I hear the term financial freedom used a lot in many different contexts. They use it to describe pensions, savings, investments and passive income. But what is the proper definition and how does it apply to me.
Financial freedom and financial independence go hand in hand but are not the same thing.
Financial freedom is when a person’s assets generate income that is at least equal to their expenses. Financial independence means you have enough wealth to live on, without working. Income earned without working if referred to as “passive income” as opposed to “active income” which is the money you earn by working.
For both of these cases, you need to know your monthly income and expenditures well. Here is an example spreadsheet that you can alter to do the calculations for yourself.
How to become financially free?
Let’s go back to the definition first. When your assets generate an income that is equal to your expenses. So, first of all you need to know what your monthly expenses are so you can match it with how much your assets would have to generate.
Let’s say for example your expenses are £3000 a month, for you to be financially free your income generated by assets (passive income) how have to also be £3000. Its that simple, the part that isn’t simple is getting there. If you want more information on passive income, go to the section titles passive income or read this article on “What is passive income? Explained”.
How to become financially independent?
Like financial freedom your passive income has to be equal to your expenses, but it has to also generate enough for your savings. Financial freedom is great, but it doesn’t give you any wiggle room. Financial independence on the other hand accounts for savings other investments so you have the wiggle room and potentially room to grow.
When calculation your financial independence unlike the other you should be calculation it to your ideal lifestyle not your current one. If you want to take 6 months off a year and drive a Ferrari these are the expenses your passive income needs to be calculated to be financially independent.
Active income is money earn by trading your time. The 8 hours you spent at work today is active or earned income. This income in capped because you can only earn so much in a 24-hour day without killing yourself.
If you earn £10 and hour and work 8 hours the most you can earn in a day is £80. This is why the preferred method to becoming financially free if with passive income which you can read about below.
The art of making money whilst you sleep! Passive income is by far the best way of earning.
Quick fact: Most millionaires have 7 passive income sources.
Passive income is when your time is not directly traded for money like active income. This is through sources like Rental income, investments, stock, bond and aray of others. These sources take an initial investment but then will generate a recurring income.
Benefit of not having to trade your time for this source of income is the you can then use that time to make more investments and compound your steams of income. Example of this is real estate of rental income. One you have a rental property bringing in a stable income there is no reason you can have 2, 8, 12 ,200 rental properties all bring in the same income.
So hopefully I answered your question and you now know what financial freedom is and how to achieve it.
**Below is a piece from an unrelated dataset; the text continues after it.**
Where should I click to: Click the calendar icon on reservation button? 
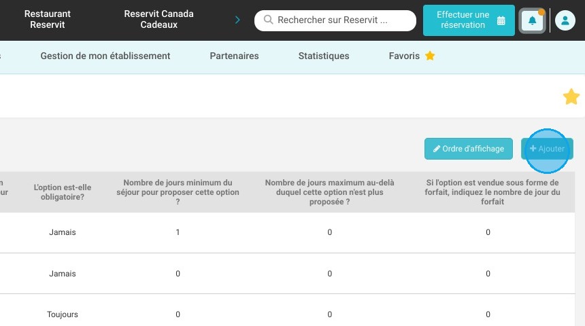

Please download the work sheet and try it for yourself even if you aren’t looking to become financially free just yet it will help you tack your finances much better.
If you are interested in passive income sources bookmark this page because we will be bringing out a work sheet with all the best ones listed so you can get on your way to becoming financially free. In the meantime, search for passive income sources and you’ll have many options to choose from.
5 Quick tips to financial freedom
1. Track your expenses
Use the worksheet provided to take a handle on your finances and calculate how much passive income you need to generate to reach your goal.
2. Pay off your debt
Use your new-found sources of passive income to pay down any high interest debt that might be mongering over you. This will free up more to invest into your income.
3. Build passive income streams, lots of them
Once you have a good stream of passive income don’t stop there. Use the technique again and double or triple your income.
4. Don’t raise your expenses
Growing your income comes with the eager to spend more as well. This will keep you stuck in the same situation just earning more money. Set a clear goal of the life you want to live and then live it. Don’t raise your expenses unnecessarily just because you have more income.
5. Enjoy it
Building income streams and living your best life should be fun. Make sure you don’t take it too seriously. Seriously!